Could you write out all of the data again, word for word?

━━━━━━━━━━━━━━━━━━━━━━━━━━━━━━

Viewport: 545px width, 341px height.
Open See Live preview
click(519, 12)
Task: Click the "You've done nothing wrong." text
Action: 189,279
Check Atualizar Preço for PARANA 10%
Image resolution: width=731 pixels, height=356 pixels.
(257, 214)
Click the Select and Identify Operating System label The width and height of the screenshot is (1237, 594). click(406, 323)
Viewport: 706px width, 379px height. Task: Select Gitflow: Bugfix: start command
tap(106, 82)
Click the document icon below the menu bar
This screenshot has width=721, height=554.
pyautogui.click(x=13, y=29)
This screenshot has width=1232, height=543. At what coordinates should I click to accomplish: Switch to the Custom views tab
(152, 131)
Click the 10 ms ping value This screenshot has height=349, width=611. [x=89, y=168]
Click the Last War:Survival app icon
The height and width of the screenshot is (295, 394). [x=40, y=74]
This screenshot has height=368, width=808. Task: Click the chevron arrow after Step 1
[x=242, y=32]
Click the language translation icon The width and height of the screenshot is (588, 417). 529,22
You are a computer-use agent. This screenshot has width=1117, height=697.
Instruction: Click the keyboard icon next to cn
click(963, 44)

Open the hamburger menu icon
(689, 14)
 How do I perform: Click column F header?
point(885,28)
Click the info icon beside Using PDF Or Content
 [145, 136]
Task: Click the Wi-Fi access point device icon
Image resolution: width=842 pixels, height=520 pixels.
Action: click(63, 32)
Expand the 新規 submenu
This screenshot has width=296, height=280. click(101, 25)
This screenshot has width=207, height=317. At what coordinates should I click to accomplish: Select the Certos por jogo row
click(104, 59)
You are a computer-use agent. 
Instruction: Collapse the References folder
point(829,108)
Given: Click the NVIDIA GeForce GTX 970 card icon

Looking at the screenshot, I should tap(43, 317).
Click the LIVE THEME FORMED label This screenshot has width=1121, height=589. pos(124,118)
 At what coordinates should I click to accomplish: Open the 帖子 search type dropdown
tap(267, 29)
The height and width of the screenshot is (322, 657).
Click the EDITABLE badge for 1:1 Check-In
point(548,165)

━━━━━━━━━━━━━━━━━━━━━━━━━━━━━━

• **Output for this task**
Viewport: 545px width, 341px height.
Open See Live preview
click(519, 12)
Task: Click the "You've done nothing wrong." text
Action: 189,279
Check Atualizar Preço for PARANA 10%
Image resolution: width=731 pixels, height=356 pixels.
(257, 214)
Click the Select and Identify Operating System label The width and height of the screenshot is (1237, 594). click(406, 323)
Viewport: 706px width, 379px height. Task: Select Gitflow: Bugfix: start command
tap(106, 82)
Click the document icon below the menu bar
This screenshot has width=721, height=554.
pyautogui.click(x=13, y=29)
This screenshot has width=1232, height=543. At what coordinates should I click to accomplish: Switch to the Custom views tab
(152, 131)
Click the 10 ms ping value This screenshot has height=349, width=611. [x=89, y=168]
Click the Last War:Survival app icon
The height and width of the screenshot is (295, 394). [x=40, y=74]
This screenshot has height=368, width=808. Task: Click the chevron arrow after Step 1
[x=242, y=32]
Click the language translation icon The width and height of the screenshot is (588, 417). 529,22
You are a computer-use agent. This screenshot has width=1117, height=697.
Instruction: Click the keyboard icon next to cn
click(963, 44)

Open the hamburger menu icon
(689, 14)
 How do I perform: Click column F header?
point(885,28)
Click the info icon beside Using PDF Or Content
 [145, 136]
Task: Click the Wi-Fi access point device icon
Image resolution: width=842 pixels, height=520 pixels.
Action: click(63, 32)
Expand the 新規 submenu
This screenshot has width=296, height=280. click(101, 25)
This screenshot has width=207, height=317. At what coordinates should I click to accomplish: Select the Certos por jogo row
click(104, 59)
You are a computer-use agent. 
Instruction: Collapse the References folder
point(829,108)
Given: Click the NVIDIA GeForce GTX 970 card icon

Looking at the screenshot, I should tap(43, 317).
Click the LIVE THEME FORMED label This screenshot has width=1121, height=589. pos(124,118)
 At what coordinates should I click to accomplish: Open the 帖子 search type dropdown
tap(267, 29)
The height and width of the screenshot is (322, 657).
Click the EDITABLE badge for 1:1 Check-In
point(548,165)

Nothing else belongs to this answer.